Sometimes my husband Bill's work takes him away from home. This past week, he was on the road where he slept in a hotel Monday through Thursday night. When this happens, if I take my mother’s advice, I’ll squeeze in as many precious “me” moments as I can in his absence. I recall that when my dad was occasionally gone overnight, Mom made no secret that a party was about to unfold. No, not an adolescent “Risky Business” kind of party, but a “we’ll eat cereal for supper and watch episodes of I Love Lucy in our nighties” kind of party. She knew how to live it up, my mom.

For me, I find it hard to constantly switch gears. The family schedule changes somewhat depending on whether Bill is in the house or on the road. Like many dual-earners, we have arranged our lives and divided the chores in such as way that we can keep things afloat. I cook, he cleans. I feed the dogs and walk them in the morning, he comes home at lunch. I supervise homework, he makes me tea. When he is here, that is. Maybe the worst part of the traveling is trying to find some private time to stay connected when our time is so limited. I am tempted to meet him at the door with a mop and bucket on Friday evening when he returns to welcome him into the squalor that has exploded in his absence.

Whether they travel or not, modern busy couples have to be creative to find some private time to keep their relationship on track. When partners do not take the time to tend to each other, it can lead to poor communication and feelings of emotional distance.

In her book What’s Happening to Home, author Maggie Jackson says, “Privacy protects us, allowing us to nurture our most intimate relations with others…” Researchers agree that partners need some private time, away from the hustle and bustle, to pay attention to each other. It is important to protect your relationship in a world where parenting, jobs, social duties and electronic gadgets often intrude on the couple’s privacy. While children need and deserve time, attention, and love, it is important to remember that children also benefit when their parents have a strong relationship.

Here are some ideas for creating and making the most of private couple time.

Set clear boundaries.
Boundaries, with limits you both enforce, can help keep all the parts of your life in their proper places. Examples: “Cell phones have to turned off during dinner.” Or “Saturday mornings are always our breakfast date, no matter what.” Or “No checking work email on the weekend.” Make sure your kids know about couple time and respect it, too. You may need to plan during times when they are busy or asleep, especially when they are too young to respect privacy.

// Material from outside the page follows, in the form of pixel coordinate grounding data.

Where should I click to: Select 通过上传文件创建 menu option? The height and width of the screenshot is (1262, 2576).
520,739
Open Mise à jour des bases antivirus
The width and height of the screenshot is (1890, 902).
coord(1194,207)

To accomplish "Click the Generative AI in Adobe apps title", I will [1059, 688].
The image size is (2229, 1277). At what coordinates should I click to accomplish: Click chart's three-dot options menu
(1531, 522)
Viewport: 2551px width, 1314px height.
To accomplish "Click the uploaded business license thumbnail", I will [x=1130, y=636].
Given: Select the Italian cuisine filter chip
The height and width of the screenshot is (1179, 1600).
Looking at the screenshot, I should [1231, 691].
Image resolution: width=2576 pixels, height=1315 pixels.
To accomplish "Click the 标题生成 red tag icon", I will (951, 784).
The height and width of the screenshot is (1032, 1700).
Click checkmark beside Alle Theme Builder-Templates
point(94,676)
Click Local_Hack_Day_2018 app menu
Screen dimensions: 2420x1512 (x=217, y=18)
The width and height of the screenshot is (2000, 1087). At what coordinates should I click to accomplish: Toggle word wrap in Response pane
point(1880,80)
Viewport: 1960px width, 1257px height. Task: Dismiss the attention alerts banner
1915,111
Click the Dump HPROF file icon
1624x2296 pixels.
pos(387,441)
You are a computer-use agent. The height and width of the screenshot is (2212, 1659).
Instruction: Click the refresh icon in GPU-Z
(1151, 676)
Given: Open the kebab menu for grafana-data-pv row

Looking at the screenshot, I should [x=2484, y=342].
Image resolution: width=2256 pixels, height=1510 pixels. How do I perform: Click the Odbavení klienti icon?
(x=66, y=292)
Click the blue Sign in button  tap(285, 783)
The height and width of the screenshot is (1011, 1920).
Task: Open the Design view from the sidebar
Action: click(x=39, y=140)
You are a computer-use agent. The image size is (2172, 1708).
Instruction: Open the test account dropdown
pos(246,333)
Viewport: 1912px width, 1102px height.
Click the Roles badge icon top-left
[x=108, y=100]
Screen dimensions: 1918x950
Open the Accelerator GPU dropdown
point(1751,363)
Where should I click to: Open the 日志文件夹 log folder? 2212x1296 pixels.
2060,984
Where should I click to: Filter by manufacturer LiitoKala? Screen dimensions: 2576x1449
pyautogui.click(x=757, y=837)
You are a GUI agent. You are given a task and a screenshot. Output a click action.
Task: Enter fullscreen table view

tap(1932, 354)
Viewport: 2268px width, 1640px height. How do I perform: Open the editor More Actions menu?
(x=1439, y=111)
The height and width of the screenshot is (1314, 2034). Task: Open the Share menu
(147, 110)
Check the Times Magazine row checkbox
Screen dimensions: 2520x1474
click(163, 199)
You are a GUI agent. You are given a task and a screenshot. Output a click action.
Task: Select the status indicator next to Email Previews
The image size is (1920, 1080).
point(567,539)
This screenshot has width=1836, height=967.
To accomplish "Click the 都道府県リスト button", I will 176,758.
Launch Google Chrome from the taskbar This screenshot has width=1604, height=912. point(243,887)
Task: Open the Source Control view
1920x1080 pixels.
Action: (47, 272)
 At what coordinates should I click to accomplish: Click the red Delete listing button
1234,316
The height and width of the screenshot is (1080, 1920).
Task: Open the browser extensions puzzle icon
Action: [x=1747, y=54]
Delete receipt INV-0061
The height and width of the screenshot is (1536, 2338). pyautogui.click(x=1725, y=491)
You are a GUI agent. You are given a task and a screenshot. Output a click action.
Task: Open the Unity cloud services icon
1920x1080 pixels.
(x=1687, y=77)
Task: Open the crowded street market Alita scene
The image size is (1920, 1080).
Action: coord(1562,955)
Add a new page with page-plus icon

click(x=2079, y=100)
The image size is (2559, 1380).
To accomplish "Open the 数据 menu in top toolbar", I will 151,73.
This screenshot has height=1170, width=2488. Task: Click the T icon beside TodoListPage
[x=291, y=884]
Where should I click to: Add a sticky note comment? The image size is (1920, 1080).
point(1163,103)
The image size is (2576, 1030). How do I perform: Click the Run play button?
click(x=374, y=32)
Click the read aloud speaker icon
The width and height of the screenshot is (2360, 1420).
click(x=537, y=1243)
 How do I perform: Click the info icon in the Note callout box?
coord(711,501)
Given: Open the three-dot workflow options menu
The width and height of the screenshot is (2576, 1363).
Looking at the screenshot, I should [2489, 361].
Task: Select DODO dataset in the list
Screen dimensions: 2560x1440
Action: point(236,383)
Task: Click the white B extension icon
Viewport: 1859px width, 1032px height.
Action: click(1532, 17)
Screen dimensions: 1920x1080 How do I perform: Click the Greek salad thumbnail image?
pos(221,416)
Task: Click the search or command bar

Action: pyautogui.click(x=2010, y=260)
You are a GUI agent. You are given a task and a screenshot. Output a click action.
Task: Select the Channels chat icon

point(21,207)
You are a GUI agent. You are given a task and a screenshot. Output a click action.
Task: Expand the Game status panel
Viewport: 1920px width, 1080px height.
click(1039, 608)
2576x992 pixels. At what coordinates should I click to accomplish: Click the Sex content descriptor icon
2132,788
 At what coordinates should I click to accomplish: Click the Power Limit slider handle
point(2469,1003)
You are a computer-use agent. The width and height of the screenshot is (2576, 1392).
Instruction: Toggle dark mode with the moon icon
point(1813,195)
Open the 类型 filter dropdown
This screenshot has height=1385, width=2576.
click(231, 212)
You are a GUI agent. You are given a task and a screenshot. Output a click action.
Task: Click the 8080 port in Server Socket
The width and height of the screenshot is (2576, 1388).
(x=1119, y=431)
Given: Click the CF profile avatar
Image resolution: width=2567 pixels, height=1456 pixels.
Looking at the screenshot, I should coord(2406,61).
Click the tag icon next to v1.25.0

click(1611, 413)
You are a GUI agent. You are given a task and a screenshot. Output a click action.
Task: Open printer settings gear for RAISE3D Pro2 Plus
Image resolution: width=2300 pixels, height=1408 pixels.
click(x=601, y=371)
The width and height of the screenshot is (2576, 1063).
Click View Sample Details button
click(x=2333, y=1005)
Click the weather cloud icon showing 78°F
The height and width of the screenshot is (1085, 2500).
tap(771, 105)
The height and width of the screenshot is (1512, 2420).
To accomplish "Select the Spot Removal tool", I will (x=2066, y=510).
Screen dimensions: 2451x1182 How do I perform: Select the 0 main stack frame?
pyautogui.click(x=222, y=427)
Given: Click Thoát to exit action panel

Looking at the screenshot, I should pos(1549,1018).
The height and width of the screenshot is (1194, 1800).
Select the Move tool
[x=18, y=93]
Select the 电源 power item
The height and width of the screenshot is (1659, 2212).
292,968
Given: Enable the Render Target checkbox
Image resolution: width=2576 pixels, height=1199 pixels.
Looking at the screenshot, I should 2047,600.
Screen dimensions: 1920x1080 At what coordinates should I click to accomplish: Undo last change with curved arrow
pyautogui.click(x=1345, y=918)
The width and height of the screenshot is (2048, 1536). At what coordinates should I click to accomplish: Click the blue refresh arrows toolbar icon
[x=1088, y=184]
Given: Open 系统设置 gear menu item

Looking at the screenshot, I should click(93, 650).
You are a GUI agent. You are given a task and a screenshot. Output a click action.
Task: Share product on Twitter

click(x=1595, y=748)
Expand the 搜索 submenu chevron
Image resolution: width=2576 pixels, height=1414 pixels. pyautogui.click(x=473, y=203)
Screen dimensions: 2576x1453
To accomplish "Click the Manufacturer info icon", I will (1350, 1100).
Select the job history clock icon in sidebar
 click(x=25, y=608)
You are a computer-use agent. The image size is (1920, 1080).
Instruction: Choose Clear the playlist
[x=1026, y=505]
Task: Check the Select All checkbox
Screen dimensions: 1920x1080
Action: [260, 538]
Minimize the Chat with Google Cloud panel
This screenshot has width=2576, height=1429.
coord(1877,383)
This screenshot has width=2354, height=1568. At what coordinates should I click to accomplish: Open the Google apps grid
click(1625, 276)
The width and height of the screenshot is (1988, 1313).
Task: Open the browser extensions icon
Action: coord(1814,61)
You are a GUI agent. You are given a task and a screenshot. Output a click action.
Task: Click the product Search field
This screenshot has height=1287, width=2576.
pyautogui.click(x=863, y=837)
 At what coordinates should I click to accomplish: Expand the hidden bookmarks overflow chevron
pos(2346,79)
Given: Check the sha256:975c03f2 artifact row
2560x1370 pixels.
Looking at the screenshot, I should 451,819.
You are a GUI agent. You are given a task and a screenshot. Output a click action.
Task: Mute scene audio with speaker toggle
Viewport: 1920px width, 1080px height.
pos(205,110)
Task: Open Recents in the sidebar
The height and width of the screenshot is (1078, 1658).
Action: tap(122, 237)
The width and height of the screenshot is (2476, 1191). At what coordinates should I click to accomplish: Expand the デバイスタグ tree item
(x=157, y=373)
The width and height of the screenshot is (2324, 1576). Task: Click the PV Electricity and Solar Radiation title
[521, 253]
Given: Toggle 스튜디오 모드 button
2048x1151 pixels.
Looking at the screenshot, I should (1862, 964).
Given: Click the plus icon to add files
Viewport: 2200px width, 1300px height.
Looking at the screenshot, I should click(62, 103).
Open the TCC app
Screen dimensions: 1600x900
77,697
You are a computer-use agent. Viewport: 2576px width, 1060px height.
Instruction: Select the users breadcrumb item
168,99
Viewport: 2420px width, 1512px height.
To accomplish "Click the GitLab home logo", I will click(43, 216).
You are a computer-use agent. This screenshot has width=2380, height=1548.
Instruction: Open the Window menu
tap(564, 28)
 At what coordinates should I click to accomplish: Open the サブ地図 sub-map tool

Manage your non-couple time. Productivity has many benefits. If you make the most of your time while you are apart, it is easier to dedicate some free time to your partner, for example, in the evenings or on the weekend.

Share responsibilities.

There are many responsibilities around the house that can eat into couple time or can cause resentment and prevent couples from making the most of their private time. Make sure that both people agree about what is a fair division of labor.

When both partners contribute to the many jobs that keep a household running such as cooking, cleaning, errands and shopping, everything is done sooner and there can be more couple time. Couples who agree on how to share the load report being happier than those who don’t.

Candles and tablecloths are optional. Private time does not have to be expensive or even out of the house. It can be a coffee date at the start of the morning or an ice cream cone on the porch after everyone else is in bed. It is the one-on-one time that matters. It doesn’t have to be long either.

Quality private time.
Use your precious time well. Share with each other. This includes being open about your day and your feelings. While this does not mean you have to spill your guts about every little thing, it bonds couples to share regularly, especially any concerns. Remind your partner of your commitment to him or her, either in words or in actions. This is never old news!

After the next trip, on Friday evening I will meet Bill at the door with a nice cup of tea. I am going to suggest a long walk with the dogs so I can hear the details of his week and tell him about mine. (Between now and then, in honor of Mom, I’ll watch a few episodes of I Love Lucy in my jammies while munching my way through a bowl of Cheerios…).